As someone who was a subscriber back around '93/94? I was surprised and delighted when the content was made available to all. (You didn't have to pay back then - you just needed an id and password). When we were subscribers, it seemed inevitable that they'd start charging us. Making it free for all seemed to signal and end to that possibility. How wrong I was!
I hope the subscription model fails. 'Though I don't like its politics, I respect the journalistic effort that goes into the Telegraph. It's not my first choice, but I buy it from time to time and I'd like to be able to continue to search and read its old content online. Doesn't the online content of newspapers encourage people to buy the paper? Surely it's a cost effective form of advertising?
Where's the Netscape Navigator icon when you need it?
I've never enjoyed reading newspapers in their dead tree format. I have grown up with the firstly the TV news and then interwebz. I have never paid for news. Go behind your paywall, see if I and those like me care.

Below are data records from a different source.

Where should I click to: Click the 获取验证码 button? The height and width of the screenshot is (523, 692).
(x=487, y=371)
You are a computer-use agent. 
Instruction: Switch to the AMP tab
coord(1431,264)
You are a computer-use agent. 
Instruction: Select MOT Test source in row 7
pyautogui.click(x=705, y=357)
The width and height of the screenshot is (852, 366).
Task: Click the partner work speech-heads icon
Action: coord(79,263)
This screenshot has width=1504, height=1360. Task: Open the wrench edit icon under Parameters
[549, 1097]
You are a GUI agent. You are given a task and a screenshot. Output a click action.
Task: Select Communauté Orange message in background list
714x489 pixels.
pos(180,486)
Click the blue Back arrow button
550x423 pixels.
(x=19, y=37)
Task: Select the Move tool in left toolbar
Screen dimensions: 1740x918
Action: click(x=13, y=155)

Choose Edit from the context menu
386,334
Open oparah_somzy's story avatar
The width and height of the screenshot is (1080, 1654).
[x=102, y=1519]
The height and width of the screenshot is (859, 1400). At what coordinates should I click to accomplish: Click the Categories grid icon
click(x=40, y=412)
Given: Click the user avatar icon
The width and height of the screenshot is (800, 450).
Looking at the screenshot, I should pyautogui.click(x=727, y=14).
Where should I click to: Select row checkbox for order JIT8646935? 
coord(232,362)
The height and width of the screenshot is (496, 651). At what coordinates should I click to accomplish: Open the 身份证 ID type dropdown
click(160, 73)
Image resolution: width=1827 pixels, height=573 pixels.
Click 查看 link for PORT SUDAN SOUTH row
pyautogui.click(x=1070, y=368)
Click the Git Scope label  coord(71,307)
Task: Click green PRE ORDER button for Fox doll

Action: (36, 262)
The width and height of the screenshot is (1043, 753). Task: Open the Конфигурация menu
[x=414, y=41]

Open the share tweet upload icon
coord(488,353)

Watch as your readership dwindles, meanwhile I'll be getting my news for free elsewhere (free being ad funded - you remember advertisers right? You used to have them when you had a readership!)
haha, they'll regret it every-time there's a huge story that in the past would have generated loads of page views and only their twenty-thousand or so subscribers can actually get to read it!
"The online readership of The Times has plummeted since it introduced charging, but it remains unclear whether it will be judged a commercial success."
In what alternate reality is "commercial success" defined by plummeting readership? They will scrape by but eventually be read by few and carry the ability to influence fewer. This might make sense in the short term to a myopic beancounter, but in the long term, surely it is only a damage?
I think our local "Ouest-France" has it about right. Much of the news is on-line, but specialist local stories either refer you to the paper, or sit behind a paywall. The only thing that sucks is printed and on-line subscriptions are separate, and cost about the same. You really ought to get an option for a reduction on one if you have the other (esp. severely reduced on-line if you're paying for the delivery of a 'real' paper version). Still, it's a start. I go to the site for headlines and weather, and if anything looks worth reading, I'll pop down the bar-tabac and get myself a copy. If it was *all* behind a paywall, I'd just find a different paper to read.
To adopt new distribution models AND to provide worthwhile content ? Its like squeezing juice from an ever shrinking lemon, rather than growing and sourcing a few more.
One more bites the dust.
Lessons from MPAA, RIAA et al are still not learnt. Typically British disease, the eiptome of which ws our last PM. Squeeze the middle class motorists, let councils screw them further, no investment in infrastructure, AND THEN PAY THE BANKERS 170 BILLION OF OUR MONEY FOR THEIR GREED.
Wonder who are Telegraph's financial advisers to want to do this!
Paris, since I dont need to learn anything new with her.